Un mécanisme d’ajustement carbone… (une régulation sous forme de taxe variable) aux frontières de l’Union européenne proposé avant l’été !
Qu’en termes choisis cela est-il dit… : « La Commission européenne proposera en juin 2021 un mécanisme d’ajustement carbone aux frontières (MACF) de l’UE – autrement dit un système de taxes – . Cet instrument appliquerait, sur les produits importés, la tarification carbone en vigueur sur les mêmes produits européens intensifs en émissions. » – autrement dit : variant, le mot est à la mode…, en fonction de la tarification carbone des mêmes produits taxés à l’intérieur de l’Europe. Une sorte de justice fiscale appliquée à l’extérieur de l’Europe comme cela se pratique à l’intérieur de l’Union européenne.
Mais le parcours du fameux MACF (mécanisme d’ajustement carbone) européen sera long et difficile (merci aux millefeuilles administratifs européen et nationaux…) et devra relever des défis juridiques, techniques, économiques et politiques. La France a rendu publiques plusieurs propositions pour y répondre, privilégiant une approche graduelle fondée sur un système de quotas en miroir, prenant en compte les politiques climatiques et le niveau de développement des pays tiers. Quant à l’Union européenne (UE), afin d’atteindre la neutralité carbone d’ici 2050, elle a rehaussé son objectif de réduction des émissions de gaz à effet de serre pour 2030 et prévoit de renforcer le fonctionnement de ses politiques climatiques, notamment sa politique de tarification carbone via son système d’échange de quotas d’émission (SEQE, ou ETS « Emissions Trading System”). En effet, les modélisations estiment le taux de fuites de carbone entre 5 et 30 % : pour 10 tonnes d’émissions évitées dans le pays ou région qui adopte une politique climatique plus ambitieuse, les émissions dans le reste du monde augmentent de 0,5 à 3 tonnes.
Tarification carbone dans le monde
des écarts de 1 à 123 en 2020 !
Dans le cadre de l’accord de Paris, la quasi-totalité des États se sont engagés à limiter l’élévation de la température d’ici la fin du siècle nettement en dessous de 2°C par rapport aux niveaux préindustriels et à poursuivre l’action pour limiter cette élévation à 1,5°C. Cet objectif nécessite de parvenir à la neutralité carbone dans la seconde moitié du siècle. À ce jour, près de 130 économies ont officiellement adopté, annoncé ou étudient la possibilité d’un objectif de neutralité carbone. Néanmoins, d’importants écarts demeurent entre cette ambition de long terme et l’évolution des trajectoires des émissions de gaz à effet de serre.

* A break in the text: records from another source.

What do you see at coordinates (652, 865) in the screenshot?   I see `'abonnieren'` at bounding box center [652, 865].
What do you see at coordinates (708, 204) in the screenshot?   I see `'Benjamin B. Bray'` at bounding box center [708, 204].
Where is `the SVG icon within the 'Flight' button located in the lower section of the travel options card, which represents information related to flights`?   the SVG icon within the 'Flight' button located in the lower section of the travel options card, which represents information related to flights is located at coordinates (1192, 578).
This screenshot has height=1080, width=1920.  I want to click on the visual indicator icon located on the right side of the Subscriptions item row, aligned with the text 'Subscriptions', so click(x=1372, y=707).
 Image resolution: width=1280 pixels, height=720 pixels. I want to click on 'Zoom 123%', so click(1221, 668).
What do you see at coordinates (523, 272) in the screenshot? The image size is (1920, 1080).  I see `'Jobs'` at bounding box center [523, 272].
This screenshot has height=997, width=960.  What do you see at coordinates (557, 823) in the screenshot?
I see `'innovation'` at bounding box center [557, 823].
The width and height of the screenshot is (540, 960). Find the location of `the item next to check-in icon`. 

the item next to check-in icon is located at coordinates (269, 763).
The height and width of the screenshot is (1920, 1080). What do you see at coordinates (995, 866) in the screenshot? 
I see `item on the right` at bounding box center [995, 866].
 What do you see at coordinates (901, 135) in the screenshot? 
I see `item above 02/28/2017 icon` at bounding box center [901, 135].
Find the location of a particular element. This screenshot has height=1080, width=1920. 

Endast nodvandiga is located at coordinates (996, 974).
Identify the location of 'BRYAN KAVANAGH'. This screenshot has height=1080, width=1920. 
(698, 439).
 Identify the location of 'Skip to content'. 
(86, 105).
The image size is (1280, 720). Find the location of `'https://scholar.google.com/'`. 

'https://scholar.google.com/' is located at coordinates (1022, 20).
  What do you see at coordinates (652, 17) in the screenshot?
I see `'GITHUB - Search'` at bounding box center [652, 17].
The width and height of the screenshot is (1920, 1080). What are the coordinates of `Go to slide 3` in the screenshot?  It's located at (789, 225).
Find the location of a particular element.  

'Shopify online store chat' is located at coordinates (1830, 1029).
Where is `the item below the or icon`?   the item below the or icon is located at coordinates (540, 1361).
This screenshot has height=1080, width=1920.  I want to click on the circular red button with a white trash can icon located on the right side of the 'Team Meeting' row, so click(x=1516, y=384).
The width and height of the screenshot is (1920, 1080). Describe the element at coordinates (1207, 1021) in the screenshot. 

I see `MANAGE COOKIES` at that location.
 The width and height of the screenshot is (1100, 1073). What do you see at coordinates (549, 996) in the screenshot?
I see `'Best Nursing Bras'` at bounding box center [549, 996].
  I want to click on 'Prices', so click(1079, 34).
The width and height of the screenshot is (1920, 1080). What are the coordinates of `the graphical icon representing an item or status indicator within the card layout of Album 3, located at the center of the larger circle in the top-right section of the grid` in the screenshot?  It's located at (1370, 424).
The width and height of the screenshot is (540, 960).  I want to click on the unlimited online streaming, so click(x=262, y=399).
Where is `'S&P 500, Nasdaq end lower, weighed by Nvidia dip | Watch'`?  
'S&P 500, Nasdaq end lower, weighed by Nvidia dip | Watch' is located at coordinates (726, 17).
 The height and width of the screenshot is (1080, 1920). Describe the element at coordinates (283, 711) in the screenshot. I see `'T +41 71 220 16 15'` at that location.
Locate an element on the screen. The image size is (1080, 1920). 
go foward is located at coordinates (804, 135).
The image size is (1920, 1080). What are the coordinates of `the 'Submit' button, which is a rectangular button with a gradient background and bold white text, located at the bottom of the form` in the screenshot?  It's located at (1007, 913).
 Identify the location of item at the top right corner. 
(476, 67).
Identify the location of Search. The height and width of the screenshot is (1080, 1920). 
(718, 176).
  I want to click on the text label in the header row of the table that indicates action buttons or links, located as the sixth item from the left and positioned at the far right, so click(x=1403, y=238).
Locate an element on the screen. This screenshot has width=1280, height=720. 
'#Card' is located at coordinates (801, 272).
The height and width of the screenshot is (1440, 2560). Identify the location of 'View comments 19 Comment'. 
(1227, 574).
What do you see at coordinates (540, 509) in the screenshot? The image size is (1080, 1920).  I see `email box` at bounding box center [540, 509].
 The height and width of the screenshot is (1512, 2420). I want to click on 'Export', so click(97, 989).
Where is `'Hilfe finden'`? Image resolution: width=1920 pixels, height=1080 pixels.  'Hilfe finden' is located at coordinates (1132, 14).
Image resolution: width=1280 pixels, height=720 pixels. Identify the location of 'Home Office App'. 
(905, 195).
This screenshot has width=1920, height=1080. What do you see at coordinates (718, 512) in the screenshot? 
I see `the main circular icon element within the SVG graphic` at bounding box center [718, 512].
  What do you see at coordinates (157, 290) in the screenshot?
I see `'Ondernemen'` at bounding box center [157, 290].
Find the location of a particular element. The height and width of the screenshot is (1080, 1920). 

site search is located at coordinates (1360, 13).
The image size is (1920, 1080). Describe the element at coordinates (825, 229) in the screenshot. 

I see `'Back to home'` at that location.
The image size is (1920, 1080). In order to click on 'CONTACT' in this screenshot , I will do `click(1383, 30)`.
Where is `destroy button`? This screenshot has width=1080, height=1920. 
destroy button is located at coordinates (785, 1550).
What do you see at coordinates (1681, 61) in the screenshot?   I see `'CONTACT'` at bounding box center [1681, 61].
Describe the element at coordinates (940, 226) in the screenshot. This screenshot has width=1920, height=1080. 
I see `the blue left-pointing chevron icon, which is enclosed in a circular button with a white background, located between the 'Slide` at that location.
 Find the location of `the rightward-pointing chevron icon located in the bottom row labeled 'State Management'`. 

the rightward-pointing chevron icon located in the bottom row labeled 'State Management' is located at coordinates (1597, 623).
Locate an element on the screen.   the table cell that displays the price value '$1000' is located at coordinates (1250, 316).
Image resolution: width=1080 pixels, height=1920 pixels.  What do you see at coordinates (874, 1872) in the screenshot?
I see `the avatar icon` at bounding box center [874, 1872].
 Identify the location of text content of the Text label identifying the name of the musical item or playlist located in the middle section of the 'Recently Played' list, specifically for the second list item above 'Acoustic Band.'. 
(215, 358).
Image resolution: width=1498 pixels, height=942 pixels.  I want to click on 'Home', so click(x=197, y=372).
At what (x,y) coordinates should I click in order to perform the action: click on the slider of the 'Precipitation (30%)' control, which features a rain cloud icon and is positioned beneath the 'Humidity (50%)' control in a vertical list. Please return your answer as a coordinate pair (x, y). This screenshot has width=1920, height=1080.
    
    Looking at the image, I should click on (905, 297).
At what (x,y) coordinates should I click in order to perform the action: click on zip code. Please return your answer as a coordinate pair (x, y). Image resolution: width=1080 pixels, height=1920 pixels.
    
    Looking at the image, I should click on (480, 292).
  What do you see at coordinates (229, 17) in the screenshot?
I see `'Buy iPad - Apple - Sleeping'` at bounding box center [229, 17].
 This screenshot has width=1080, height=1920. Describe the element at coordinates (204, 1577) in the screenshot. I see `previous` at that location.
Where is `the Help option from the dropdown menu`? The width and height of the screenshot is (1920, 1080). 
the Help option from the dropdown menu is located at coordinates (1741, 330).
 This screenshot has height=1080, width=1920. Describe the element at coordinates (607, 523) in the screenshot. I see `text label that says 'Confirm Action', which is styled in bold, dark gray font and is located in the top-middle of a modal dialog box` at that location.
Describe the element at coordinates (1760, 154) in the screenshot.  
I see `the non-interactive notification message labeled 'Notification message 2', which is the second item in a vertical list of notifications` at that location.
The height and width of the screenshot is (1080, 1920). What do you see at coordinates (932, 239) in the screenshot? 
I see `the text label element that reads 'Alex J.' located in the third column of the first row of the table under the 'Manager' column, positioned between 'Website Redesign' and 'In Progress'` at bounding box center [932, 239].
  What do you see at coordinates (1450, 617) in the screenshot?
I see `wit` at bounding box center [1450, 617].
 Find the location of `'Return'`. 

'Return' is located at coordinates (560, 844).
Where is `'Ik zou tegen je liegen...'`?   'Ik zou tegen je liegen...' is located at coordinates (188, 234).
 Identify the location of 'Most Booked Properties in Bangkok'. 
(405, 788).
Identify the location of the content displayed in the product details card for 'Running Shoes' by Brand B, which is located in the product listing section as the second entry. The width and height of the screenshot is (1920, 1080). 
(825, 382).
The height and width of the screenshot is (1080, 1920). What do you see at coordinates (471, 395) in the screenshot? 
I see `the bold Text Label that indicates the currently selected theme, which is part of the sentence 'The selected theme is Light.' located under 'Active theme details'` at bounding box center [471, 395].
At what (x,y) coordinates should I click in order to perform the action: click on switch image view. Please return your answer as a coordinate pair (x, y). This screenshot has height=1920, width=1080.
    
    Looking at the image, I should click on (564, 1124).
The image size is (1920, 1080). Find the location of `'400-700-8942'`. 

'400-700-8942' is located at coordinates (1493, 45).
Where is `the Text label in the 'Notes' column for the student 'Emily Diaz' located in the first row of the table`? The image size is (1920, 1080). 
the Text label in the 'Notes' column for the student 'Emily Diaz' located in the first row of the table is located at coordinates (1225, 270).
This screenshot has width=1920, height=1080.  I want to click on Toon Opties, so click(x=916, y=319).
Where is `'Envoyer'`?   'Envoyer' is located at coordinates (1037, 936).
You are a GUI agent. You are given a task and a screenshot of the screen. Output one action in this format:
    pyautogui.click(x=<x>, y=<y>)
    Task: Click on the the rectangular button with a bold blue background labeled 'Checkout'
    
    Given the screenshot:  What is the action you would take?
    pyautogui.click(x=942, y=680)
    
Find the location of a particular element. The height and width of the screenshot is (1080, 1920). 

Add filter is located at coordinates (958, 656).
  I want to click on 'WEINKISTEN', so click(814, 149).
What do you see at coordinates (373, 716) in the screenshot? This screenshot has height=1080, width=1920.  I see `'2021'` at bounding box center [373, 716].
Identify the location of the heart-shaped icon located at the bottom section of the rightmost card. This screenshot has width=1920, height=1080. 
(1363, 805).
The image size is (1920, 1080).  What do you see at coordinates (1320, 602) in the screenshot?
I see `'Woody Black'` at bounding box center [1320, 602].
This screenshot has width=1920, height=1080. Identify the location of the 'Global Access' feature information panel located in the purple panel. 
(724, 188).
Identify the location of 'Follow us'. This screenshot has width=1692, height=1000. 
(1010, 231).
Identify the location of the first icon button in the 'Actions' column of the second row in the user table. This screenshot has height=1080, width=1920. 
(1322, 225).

Pour l’instant les stratégies nationales de réduction des émissions ne répondent pas à l’ambition globale affichée. D’après le Programme des Nations unies pour l’environnement (PNUE), la somme des efforts à court et moyen termes fixés volontairement par les économies dans le cadre de leur contribution déterminée au niveau national (CDN) s’avérerait nettement insuffisante pour atteindre les objectifs climatiques de l’accord de Paris, et pourrait conduire à une élévation de la température d’au moins 3°C d’ici la fin du siècle, dont les effets négatifs devraient être importants.
Dans ce contexte, plusieurs pays ou régions ont récemment fait le choix de rehausser leurs objectifs et politiques climatiques. Dans le prolongement du Pacte vert pour l’Europe proposé par la Commission européenne en décembre 20197, l’UE vise désormais un objectif de 55 % de réduction des émissions nettes de gaz à effet de serre en 2030 par rapport à 1990, contre 40 % auparavant. Ce nouvel objectif place le continent sur une trajectoire de neutralité carbone d’ici 2050, conformément aux engagements de l’UE pris au titre de l’accord de Paris. Les cinq plus gros émetteurs que sont la Chine (26 %), les États-Unis (13 %), l’UE (9 %, Royaume-Uni compris), l’Inde (7 %) et la Russie (5 %) ont contribué pour plus de 60 % aux émissions mondiales sur la décennie 2010- 201a. L’évolution de leurs émissions territoriales est très hétérogène sur la période 1990-2019 : si celles de l’UE ont diminué d’environ 25 %, elles ont augmenté de 8 % aux États-Unis et ont plus que triplé en Chine.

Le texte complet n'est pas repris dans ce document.